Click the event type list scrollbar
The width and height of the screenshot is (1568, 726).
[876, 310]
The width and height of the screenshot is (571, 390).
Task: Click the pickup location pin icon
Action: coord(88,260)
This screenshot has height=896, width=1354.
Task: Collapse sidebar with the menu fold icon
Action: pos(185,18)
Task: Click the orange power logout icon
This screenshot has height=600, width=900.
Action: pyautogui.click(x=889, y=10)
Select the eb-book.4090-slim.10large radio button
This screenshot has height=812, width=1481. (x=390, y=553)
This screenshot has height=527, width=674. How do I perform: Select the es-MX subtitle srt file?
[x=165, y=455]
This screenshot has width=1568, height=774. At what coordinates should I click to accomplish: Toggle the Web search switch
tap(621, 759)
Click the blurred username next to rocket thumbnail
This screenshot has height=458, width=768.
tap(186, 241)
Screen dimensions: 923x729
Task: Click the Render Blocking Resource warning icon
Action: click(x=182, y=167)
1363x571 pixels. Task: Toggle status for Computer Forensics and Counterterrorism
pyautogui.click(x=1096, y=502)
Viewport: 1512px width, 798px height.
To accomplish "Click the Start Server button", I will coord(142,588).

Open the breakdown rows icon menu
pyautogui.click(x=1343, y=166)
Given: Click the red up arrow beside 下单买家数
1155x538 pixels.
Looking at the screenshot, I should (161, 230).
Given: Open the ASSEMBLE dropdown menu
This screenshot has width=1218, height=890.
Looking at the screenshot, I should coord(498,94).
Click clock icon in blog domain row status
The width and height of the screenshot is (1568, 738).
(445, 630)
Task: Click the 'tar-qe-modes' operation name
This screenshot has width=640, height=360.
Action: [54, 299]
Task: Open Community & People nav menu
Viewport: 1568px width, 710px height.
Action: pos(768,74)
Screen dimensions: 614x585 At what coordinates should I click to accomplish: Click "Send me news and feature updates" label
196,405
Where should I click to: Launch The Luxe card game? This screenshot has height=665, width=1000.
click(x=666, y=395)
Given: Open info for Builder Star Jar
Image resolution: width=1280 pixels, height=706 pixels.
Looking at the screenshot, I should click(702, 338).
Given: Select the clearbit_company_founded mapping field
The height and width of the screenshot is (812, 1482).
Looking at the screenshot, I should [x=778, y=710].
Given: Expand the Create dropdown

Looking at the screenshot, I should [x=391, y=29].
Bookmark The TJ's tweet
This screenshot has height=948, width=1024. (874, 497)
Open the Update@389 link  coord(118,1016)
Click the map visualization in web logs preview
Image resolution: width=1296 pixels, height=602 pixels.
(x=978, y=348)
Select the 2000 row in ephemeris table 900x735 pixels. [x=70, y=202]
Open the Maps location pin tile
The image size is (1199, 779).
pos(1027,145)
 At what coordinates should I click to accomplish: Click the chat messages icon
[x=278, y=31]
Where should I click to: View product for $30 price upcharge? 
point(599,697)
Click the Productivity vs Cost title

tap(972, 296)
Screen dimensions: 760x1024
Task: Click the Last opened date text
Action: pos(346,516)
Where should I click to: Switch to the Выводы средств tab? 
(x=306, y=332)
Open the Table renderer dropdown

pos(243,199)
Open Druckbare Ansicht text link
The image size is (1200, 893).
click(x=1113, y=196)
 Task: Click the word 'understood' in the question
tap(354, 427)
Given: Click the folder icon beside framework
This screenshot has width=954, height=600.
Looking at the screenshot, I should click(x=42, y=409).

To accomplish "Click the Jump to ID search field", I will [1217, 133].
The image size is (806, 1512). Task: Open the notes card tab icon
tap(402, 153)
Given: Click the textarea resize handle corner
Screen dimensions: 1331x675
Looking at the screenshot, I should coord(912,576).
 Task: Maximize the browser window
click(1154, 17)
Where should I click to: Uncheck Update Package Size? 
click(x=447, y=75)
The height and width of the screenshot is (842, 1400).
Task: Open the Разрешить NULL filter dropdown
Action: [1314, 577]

▬▬▬▬▬▬

▶ [Task prompt] Show each line in the entries above that contains the word "menu".

▶ [Solution below]
Task: Collapse sidebar with the menu fold icon
Open the breakdown rows icon menu
Given: Open the ASSEMBLE dropdown menu
Task: Open Community & People nav menu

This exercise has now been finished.